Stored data
# # # #

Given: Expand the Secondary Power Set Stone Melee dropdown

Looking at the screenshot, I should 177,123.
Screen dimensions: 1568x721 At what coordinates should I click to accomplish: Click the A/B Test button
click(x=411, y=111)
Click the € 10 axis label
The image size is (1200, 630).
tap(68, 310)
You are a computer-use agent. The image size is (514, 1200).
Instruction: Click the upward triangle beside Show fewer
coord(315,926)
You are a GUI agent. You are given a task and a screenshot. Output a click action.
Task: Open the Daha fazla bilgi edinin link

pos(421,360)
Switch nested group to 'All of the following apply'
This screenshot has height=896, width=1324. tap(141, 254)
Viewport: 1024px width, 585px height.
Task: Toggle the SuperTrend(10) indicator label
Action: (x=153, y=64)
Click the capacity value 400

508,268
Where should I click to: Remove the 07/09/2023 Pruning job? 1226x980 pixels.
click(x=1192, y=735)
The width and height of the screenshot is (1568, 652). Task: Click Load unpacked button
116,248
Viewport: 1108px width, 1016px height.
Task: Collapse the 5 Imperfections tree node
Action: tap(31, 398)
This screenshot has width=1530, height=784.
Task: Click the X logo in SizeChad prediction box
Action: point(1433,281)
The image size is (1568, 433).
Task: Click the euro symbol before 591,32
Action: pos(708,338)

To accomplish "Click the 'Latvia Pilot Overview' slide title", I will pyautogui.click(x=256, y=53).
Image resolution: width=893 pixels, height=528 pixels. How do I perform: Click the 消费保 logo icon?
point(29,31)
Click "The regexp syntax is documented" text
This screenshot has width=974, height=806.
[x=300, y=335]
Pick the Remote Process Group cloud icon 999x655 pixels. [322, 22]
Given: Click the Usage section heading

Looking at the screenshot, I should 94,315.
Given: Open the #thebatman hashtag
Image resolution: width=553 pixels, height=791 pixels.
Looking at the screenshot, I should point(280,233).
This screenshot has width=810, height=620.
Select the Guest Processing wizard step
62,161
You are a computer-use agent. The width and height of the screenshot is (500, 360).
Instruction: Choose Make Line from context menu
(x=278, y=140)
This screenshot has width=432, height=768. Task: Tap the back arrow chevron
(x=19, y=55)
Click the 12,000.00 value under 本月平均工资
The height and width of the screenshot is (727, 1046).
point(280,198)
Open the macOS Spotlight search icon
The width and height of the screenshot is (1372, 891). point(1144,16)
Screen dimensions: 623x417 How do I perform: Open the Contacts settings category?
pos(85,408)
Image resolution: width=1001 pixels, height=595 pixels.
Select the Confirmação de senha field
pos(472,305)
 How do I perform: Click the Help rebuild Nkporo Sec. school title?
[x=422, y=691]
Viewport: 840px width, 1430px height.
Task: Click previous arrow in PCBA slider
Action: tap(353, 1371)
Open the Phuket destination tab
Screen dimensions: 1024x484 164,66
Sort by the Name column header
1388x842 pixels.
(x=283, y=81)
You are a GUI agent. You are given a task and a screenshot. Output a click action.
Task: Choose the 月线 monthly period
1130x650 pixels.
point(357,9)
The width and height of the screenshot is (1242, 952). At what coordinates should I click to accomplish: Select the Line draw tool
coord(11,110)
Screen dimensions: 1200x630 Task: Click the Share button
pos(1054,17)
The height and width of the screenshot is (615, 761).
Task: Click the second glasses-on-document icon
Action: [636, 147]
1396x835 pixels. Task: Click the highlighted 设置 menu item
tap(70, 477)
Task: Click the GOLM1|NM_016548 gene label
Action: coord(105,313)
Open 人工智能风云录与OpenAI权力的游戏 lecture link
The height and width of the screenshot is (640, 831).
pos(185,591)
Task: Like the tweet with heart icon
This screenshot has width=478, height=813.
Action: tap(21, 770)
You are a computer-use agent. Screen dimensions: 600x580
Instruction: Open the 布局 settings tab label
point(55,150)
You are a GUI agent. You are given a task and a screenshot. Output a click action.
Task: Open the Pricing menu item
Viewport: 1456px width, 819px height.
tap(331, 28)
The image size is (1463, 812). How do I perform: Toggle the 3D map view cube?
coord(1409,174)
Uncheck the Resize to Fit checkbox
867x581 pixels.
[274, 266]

# # # #

ASSIGNED TASK » Beginning at the line where "Task: Like the tweet with heart icon" appears, extract each line through the end of the data above; keep them exact and include nothing else.

FINISHED EXERCISE »
Task: Like the tweet with heart icon
This screenshot has width=478, height=813.
Action: tap(21, 770)
You are a computer-use agent. Screen dimensions: 600x580
Instruction: Open the 布局 settings tab label
point(55,150)
You are a GUI agent. You are given a task and a screenshot. Output a click action.
Task: Open the Pricing menu item
Viewport: 1456px width, 819px height.
tap(331, 28)
The image size is (1463, 812). How do I perform: Toggle the 3D map view cube?
coord(1409,174)
Uncheck the Resize to Fit checkbox
867x581 pixels.
[274, 266]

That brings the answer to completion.